Being where I am, the walls of the room are beige.
I just returned from walking to the Home Hardware at the corner of Britannia Road and Queen Street to pick up paint chips.
Paint chips? I don’t even know if that’s the right word. Paint chips? That doesn’t sound right. Sour crème and onion, salt and vinegar, all-dressed and ranch. Flavours that would burn your mouth, stinging with pleasure and provocation like American TV siphoned to us via Buffalo so that we could watch Commander Tom, connect to Biff Beeper and explore The Kingdom of Could Be You.
Whatever the word is for those slips that you pick up at the hardware store from an array as splendiferous as that of a peacock in full display. Fuchsia. Magenta. Vermilion. Puce.
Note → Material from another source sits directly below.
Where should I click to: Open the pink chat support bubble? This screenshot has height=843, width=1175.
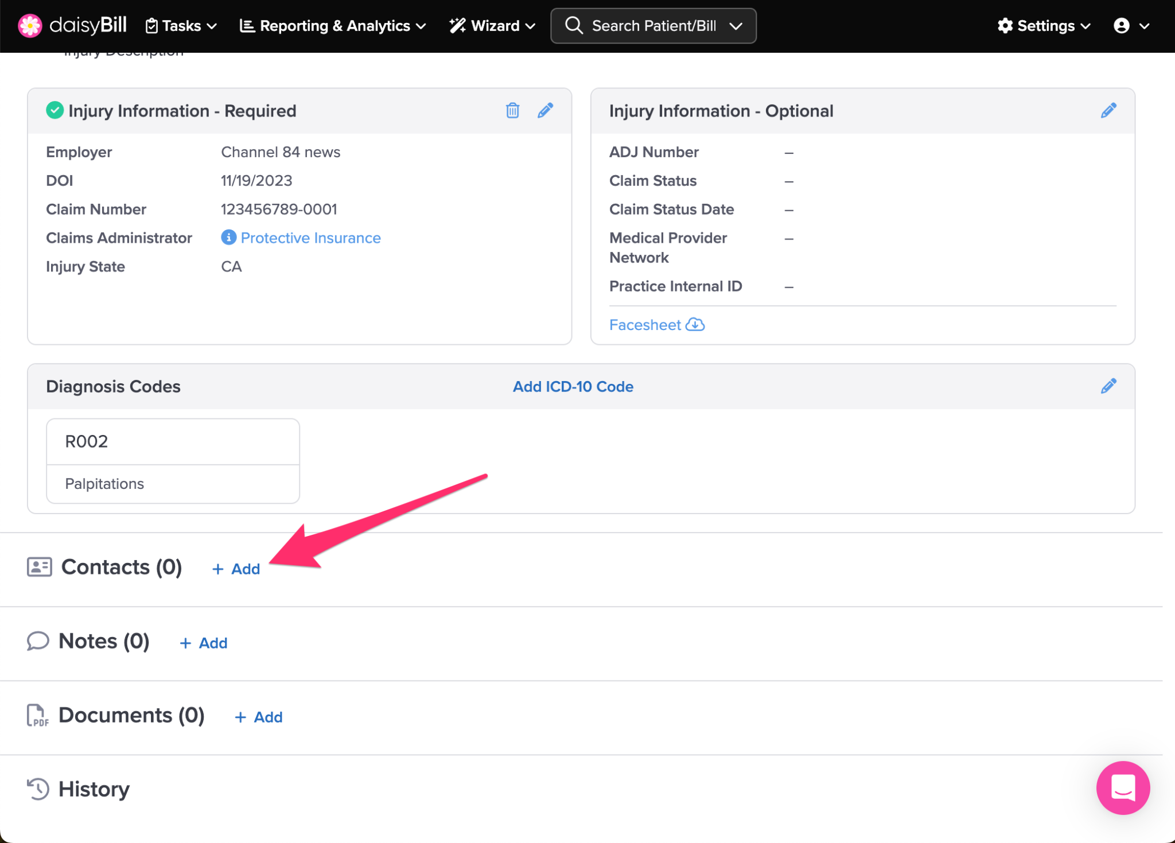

The names of the colours were so exotic that I often didn’t even know what the words meant that described them.
I can’t eat potato chips anymore, I can’t eat anything hard, my teeth can’t take it, and they are not long for this world. And the pain sometimes, it drives me crazy if it catches me off guard or it lingers longer than it is welcome. I am afraid that there is something wrong within me, a dark reality just around the corner. Like the fires in the news from Lackawanna and Cheektowaga that they show on Buffalo evening news.
I lose my balance. I feel like I am having a stroke. I lose my sense of geography and my notion of history.
Jesus Christ I just want to paint my walls green.
Because I know that I will be so goddamn happy once I paint my fucking walls green.
It’s not perfect every day. It’s not pretty every moment.
I see signs of early cognitive decline in my mother. I know deep in the dark part of reality that I will live with my mother until she dies. I will stay with her and protect her from the darkness. I know one day I will be holding my mother and she will be dead. From that moment on there will be no one left in the world that loves me. That loves me for who I am.
Mousetraps get set.
Fun and games.
I love watching the robins build their nest in the spring so they can lay their eggs, robin’s egg blue. They do still call it that don’t they? Robin’s Egg Blue, or maybe Whispering Oasis.
I just want to paint my fucking walls green.
Because I know I will be so goddamn happy when I paint my fucking walls green.
I don’t believe I will ever fall in love nor will anyone fall in love with me.
I should start to try to find some heroine just in case the pain gets too bad. I want for there to be no pain and only joy for my mother for when she exits. I want to be numb afterwards. I will leave enough for me so I too feel no more pain just the soft shells of a robin’s egg against the soles of my bare feet.
I examine the paint chips that I picked up. I see too much grey in one, a little yellow in the other and I want to paint my walls green, no hints of one no illusion of the another.
I land on the colour that is the destiny of the colour of the walls in the room that I suffer, the walls that surround me to protect me, and the room in which I will die alone.
I will be truly happy when I paint the walls of my room lush meadow.